Methodology · Stradyn Probability

How the number
gets to the page.

Stradyn Probability is a calibrated estimate, not a proprietary model. This page documents the analytical workflow — the questions we ask, the drivers we name, the market-implied benchmarks we compare against, and the resolution discipline that makes every forecast gradeable.

The North Star · Applied to Every Probability
"Does this change what the client does in the next 24–90 days?"
Stradyn Probability only publishes when the forecast is decision-relevant on a meaningful horizon. We do not produce probabilities on questions that don't change repositioning.

Five stages, in order. Every time.

No forecast leaves Stradyn without clearing all five. Stages are sequenced because each one constrains the next — a poorly-framed question cannot yield a well-calibrated probability, no matter how careful the estimation step.

Stage 01

Question Framing

Specific, binary or bounded, with observable resolution criteria and a named resolution date.

Stage 02

Driver Enumeration

Explicit drivers pushing probability up and down — dated, sourced, specific actors and events.

Stage 03

Market Benchmark

Comparison against prediction markets, futures pricing, or implied probabilities where they exist.

Stage 04

Calibrated Estimate

Point probability with explicit confidence level. No false precision, no hedged language.

Stage 05

Resolution & Grading

Fixed date, fixed criteria, graded correct / partial / miss when the forecast resolves. Public.

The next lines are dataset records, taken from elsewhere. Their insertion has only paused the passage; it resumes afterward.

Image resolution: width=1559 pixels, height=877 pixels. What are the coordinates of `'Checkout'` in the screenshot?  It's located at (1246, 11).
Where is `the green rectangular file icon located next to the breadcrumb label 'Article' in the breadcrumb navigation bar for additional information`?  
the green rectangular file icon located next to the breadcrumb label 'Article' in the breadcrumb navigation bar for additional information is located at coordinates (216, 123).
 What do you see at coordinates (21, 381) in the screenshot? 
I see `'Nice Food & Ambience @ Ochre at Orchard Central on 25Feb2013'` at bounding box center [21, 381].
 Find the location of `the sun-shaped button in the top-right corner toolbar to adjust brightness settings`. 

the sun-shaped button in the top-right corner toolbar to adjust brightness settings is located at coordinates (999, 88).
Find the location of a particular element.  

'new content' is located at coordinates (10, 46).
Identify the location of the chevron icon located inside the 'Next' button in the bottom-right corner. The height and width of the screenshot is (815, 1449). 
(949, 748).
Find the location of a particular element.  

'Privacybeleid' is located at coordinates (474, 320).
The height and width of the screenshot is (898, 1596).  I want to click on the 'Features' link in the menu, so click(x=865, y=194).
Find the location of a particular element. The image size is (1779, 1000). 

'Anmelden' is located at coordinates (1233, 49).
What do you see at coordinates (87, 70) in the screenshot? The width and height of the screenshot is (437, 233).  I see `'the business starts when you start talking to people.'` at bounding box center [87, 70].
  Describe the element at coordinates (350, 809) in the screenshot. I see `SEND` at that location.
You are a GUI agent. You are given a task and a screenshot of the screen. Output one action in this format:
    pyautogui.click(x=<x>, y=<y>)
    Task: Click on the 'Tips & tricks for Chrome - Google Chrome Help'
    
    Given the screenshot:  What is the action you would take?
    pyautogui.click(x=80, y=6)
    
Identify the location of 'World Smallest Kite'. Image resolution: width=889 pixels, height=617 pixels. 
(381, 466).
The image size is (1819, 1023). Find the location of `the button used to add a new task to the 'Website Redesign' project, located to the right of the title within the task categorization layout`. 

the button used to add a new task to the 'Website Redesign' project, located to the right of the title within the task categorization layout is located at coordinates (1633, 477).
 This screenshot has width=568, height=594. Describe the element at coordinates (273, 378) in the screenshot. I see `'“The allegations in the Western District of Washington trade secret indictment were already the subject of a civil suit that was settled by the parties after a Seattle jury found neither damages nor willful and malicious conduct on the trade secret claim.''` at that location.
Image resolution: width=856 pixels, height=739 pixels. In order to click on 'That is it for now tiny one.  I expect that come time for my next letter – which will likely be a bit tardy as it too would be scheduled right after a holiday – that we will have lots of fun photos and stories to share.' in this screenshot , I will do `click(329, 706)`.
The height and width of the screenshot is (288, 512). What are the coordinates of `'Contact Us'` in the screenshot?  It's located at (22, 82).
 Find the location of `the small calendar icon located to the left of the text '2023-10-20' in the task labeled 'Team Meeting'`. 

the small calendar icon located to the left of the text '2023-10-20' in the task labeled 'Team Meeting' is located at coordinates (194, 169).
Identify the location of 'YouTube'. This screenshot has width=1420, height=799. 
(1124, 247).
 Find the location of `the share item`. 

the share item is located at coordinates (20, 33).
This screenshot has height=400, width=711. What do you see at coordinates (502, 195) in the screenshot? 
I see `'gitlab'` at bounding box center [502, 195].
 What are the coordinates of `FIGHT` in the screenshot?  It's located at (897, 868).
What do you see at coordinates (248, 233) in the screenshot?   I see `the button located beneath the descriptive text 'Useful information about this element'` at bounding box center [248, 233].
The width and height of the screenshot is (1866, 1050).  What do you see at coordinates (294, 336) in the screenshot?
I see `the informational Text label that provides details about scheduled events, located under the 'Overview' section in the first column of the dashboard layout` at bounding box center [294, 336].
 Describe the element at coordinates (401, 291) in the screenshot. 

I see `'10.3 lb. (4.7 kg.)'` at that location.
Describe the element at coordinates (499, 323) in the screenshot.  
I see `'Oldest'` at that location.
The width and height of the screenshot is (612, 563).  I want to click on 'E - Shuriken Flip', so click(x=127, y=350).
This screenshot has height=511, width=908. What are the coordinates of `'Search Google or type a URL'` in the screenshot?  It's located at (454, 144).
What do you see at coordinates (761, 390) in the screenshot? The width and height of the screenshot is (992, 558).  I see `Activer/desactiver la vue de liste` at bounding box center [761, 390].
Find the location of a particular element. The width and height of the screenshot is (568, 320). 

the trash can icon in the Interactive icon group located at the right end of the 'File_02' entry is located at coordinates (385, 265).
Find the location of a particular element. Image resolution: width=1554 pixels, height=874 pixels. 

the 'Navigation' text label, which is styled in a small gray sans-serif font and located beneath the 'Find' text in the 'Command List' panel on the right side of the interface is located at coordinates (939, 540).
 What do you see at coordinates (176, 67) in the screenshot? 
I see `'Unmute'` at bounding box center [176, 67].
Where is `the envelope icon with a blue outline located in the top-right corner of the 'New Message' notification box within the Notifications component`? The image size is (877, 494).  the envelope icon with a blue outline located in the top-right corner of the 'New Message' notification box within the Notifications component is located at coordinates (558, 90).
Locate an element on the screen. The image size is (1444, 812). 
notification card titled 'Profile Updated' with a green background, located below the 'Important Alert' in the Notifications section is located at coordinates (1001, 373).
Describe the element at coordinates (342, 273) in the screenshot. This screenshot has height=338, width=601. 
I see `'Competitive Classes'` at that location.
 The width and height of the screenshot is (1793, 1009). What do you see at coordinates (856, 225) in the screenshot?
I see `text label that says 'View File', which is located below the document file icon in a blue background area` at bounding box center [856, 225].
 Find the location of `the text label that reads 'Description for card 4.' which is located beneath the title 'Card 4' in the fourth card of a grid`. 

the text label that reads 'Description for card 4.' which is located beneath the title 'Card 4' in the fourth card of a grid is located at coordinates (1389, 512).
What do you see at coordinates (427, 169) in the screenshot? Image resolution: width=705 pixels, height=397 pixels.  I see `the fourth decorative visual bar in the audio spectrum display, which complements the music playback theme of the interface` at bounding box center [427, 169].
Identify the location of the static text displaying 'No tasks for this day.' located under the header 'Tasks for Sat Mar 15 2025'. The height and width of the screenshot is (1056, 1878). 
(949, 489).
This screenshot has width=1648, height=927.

What happens at each stage.

Stage 01
01
Question Framing — the gatekeeper stage.

The quality of a probability is capped by the quality of the question. A vague question — "Will tensions escalate?" — cannot resolve, cannot be graded, and cannot pass the Decision Test. We write questions the way Good Judgment Inc writes IARPA forecasting tournament questions: specific, binary or bounded, with observable resolution criteria and a named resolution date.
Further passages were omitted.